FireEye’s Mandiant denies hacking Chinese hackers’ web cams

Mandiant, the FireEye-owned incident response firm, has denied hacking the computers of a top-tier Chinese government hacking crew known as APT1. 

The company is responding to a portion of a new book by the New York Times’ reporter David Sanger, which looks into Mandiant’s 2013 report on the Chinese hacking group called APT1. 

Sanger, the New York Times national security reporter who exposed the Stuxnet attack on Iran’s nuclear enrichment facility, released his book “The Perfect Weapon: War, Sabotage, and Fear in the Cyber Age,” this week. 

The book explores Russian, Chinese, and US hacking against critical infrastructure and how this impacts the public’s confidence in traditional weapons. 

FireEye today effused a section of the book that details the alleged techniques Mandiant’s researchers used to expose the work of and attribute hacking atcivity APT1, which uncovered alleged direct links to China’s People’s Liberation Army. 

The book alleges that Mandiant analysts “could actually look inside the room where the hacks originated”. 

“As soon as they detected Chinese hackers breaking into the private networks of some of their clients — mostly Fortune 500 companies — Mandiant’s investigators reached back through the network t activate the cameras on the hacker’s own laptops. They could see their keystrokes while actually watching them at their desks.”

The hackers, according to Sanger’s account of a Mandiant video, were wearing leather jackets and appeared to be moonlighting, working part time for the government and conducting cybercrime otherwise. 

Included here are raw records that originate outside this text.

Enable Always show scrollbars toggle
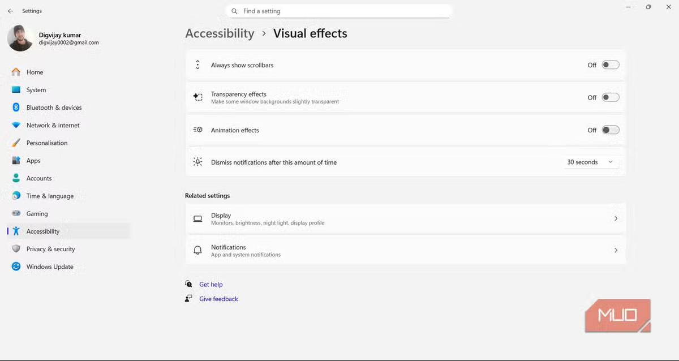The height and width of the screenshot is (361, 679). coord(610,65)
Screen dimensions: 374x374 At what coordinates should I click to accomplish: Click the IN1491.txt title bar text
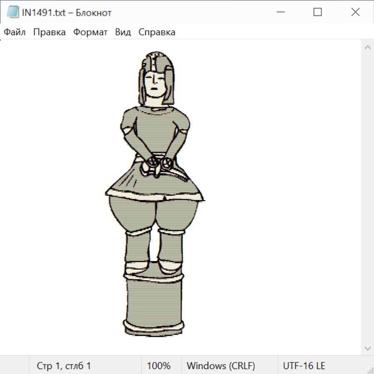66,12
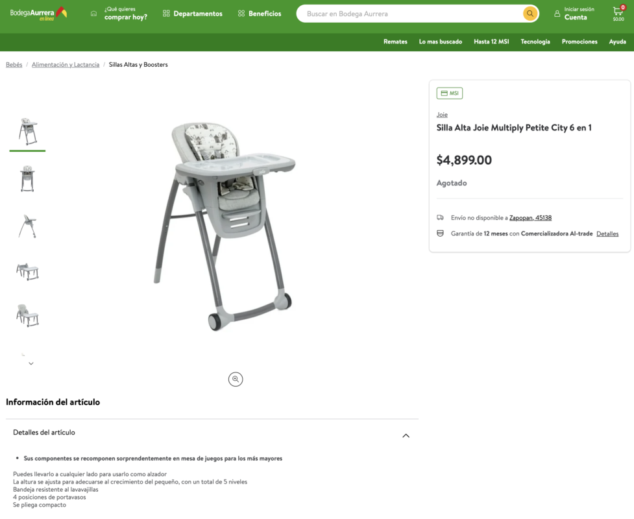
Task: Click the yellow search magnifier button
Action: coord(530,14)
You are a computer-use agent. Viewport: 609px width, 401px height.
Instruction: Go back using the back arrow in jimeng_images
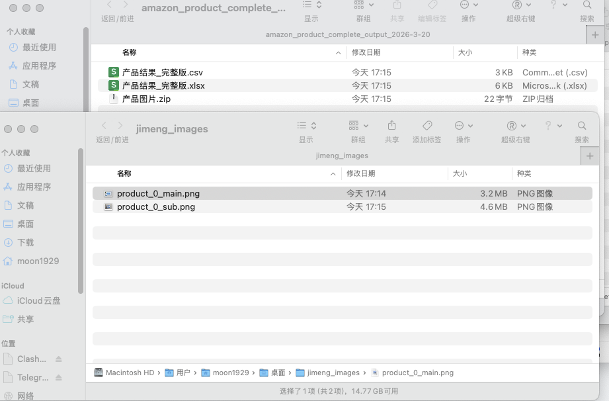pos(104,126)
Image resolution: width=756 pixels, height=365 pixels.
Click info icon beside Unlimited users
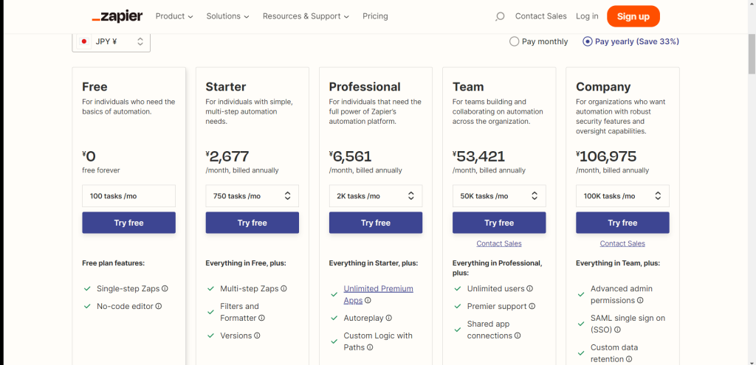pos(529,289)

But FireEye says Sanger misunderstood the video evidence it showed him which led to the reporter to the wrong conclusions.   

“Mr. Sanger's description of how Mandiant obtained some of the evidence underlying APT1 has resulted in a serious mischaracterization of our investigative efforts. Specifically, Mr. Sanger suggests our "…investigators reached back through the network to activate the cameras on the hackers' own laptops." We did not do this, nor have we ever done this,” FireEye said in a statement.  

“To state this unequivocally, Mandiant did not employ "hack back" techniques as part of investigation of APT1, does not "hack back" in our incident response practice, and does not endorse the practice of "hacking back.”"

FireEye said that it did not monitor the hacker’s systems in real-time even though the video appears to suggest that. 

“The conclusion that we hacked back, while incorrect, is understandable.” it said.